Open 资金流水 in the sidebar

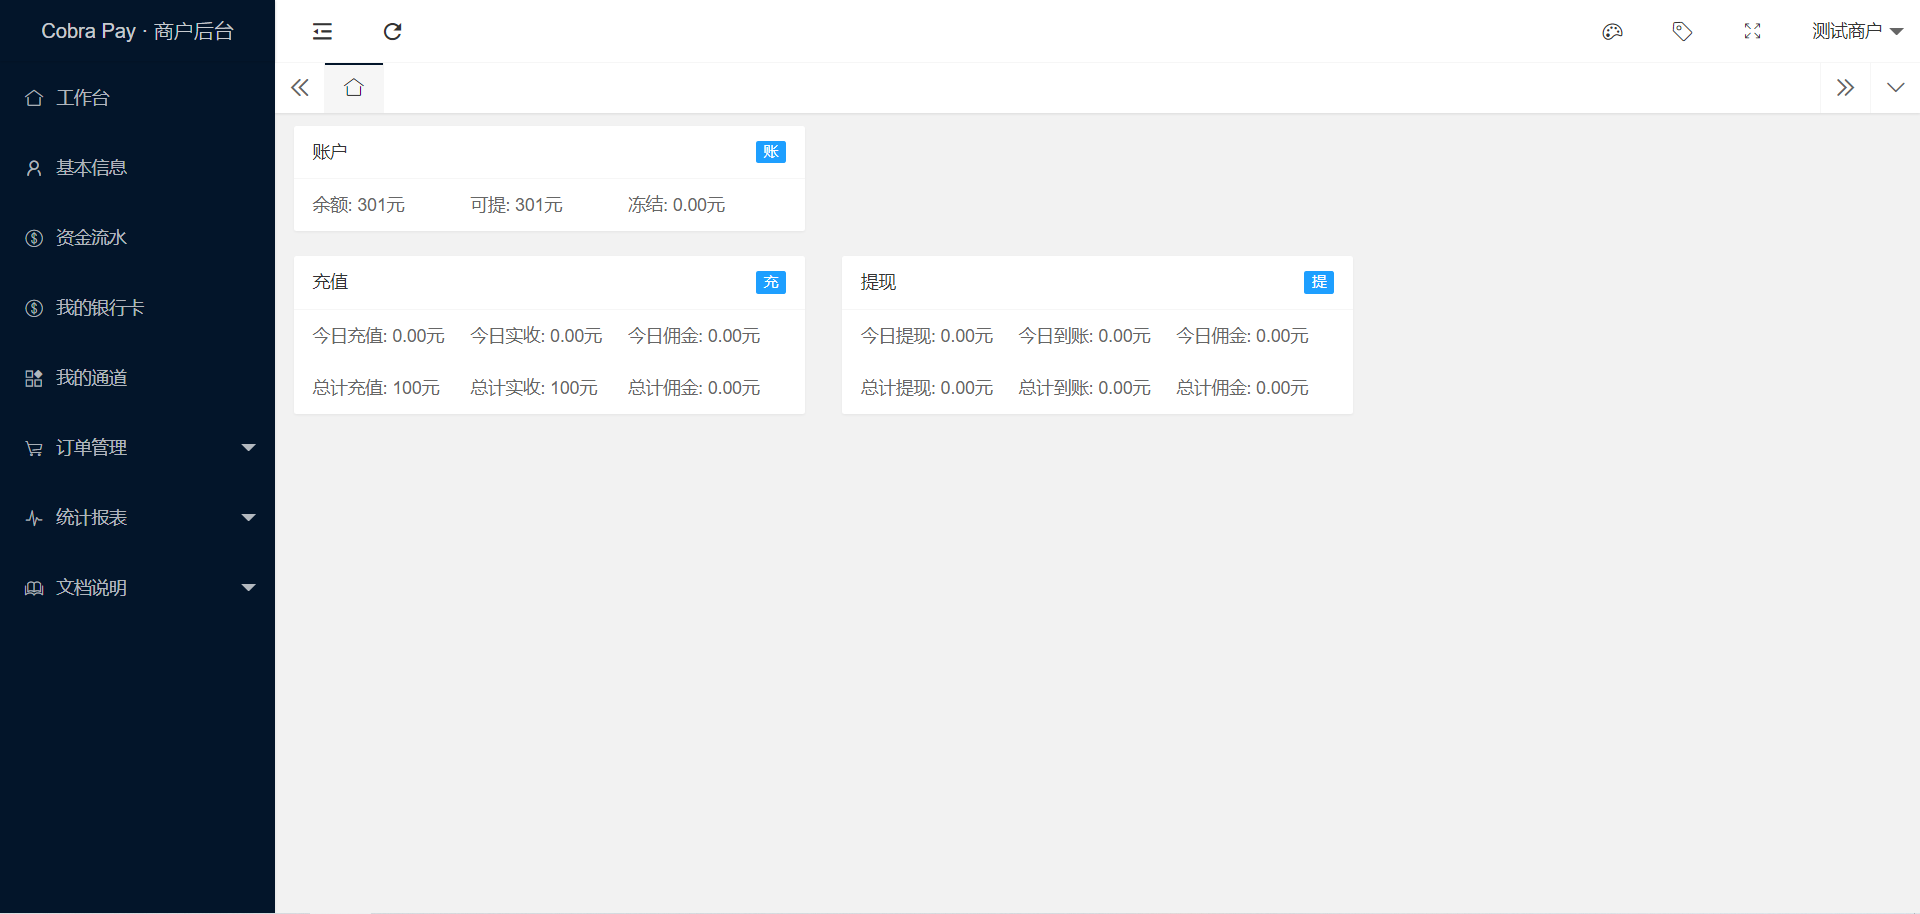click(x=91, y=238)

==

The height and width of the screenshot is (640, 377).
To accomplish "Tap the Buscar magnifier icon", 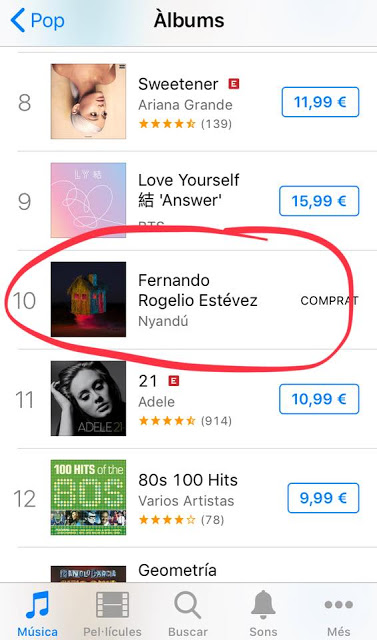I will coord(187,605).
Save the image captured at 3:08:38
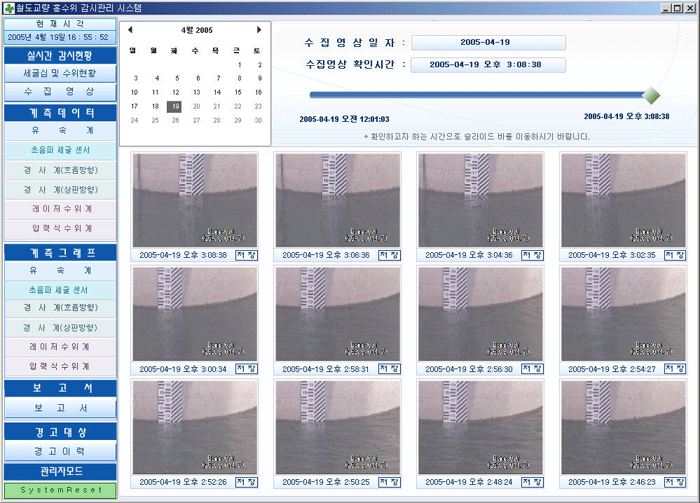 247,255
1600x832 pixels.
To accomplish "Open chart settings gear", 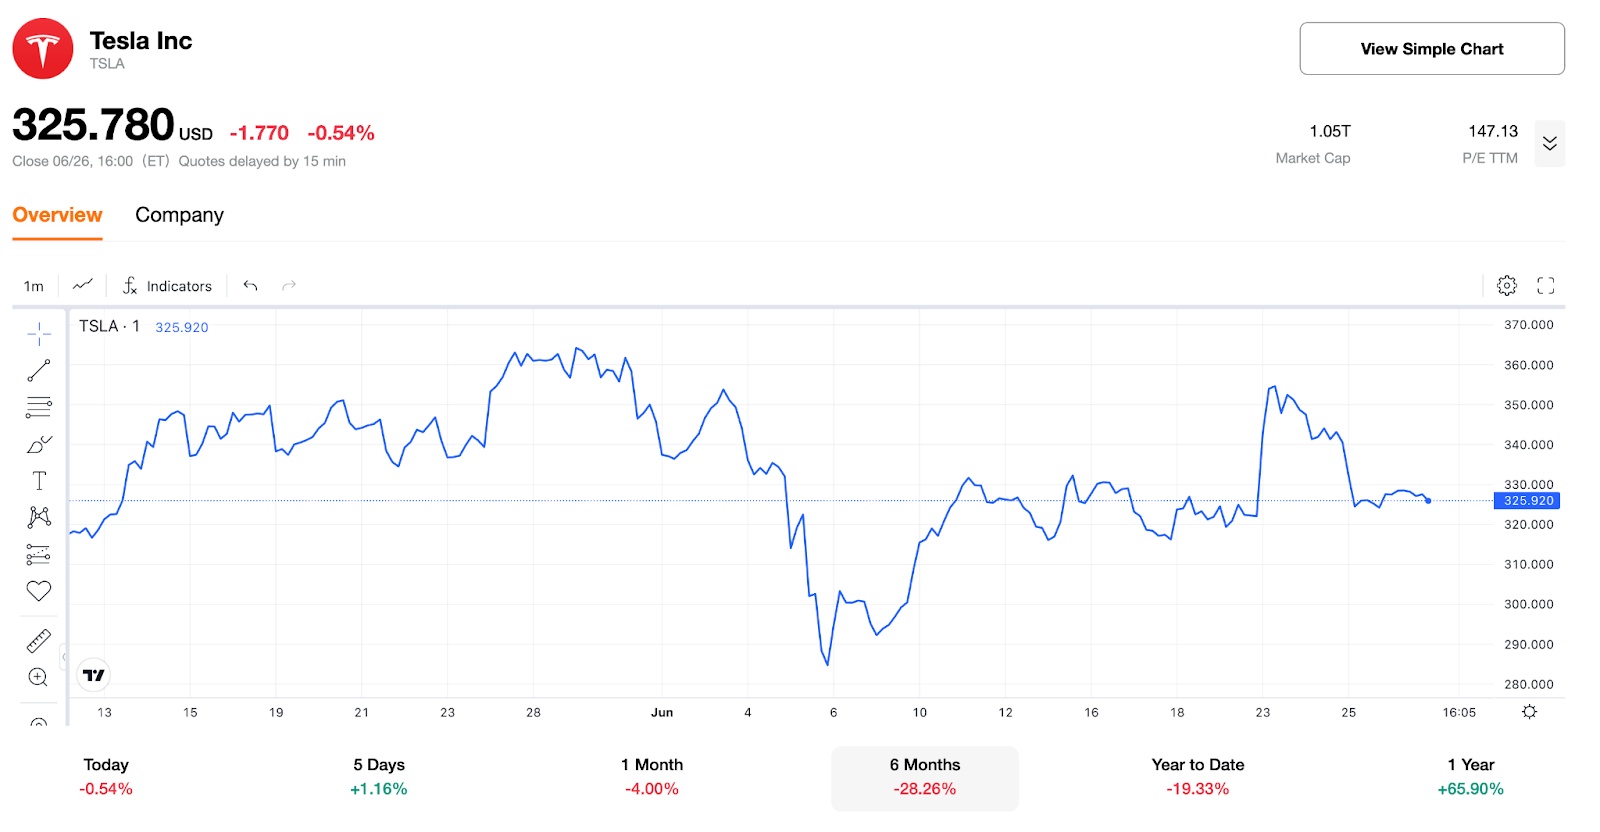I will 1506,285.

...

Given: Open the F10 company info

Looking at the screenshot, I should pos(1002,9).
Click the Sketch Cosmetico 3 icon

INSTRUCTIONS FOR THE TASK:
Which lines of the data contain the word "screenshot"? Show each of them in full.

TASK RESULT:
The height and width of the screenshot is (640, 377).
Looking at the screenshot, I should pos(1002,9).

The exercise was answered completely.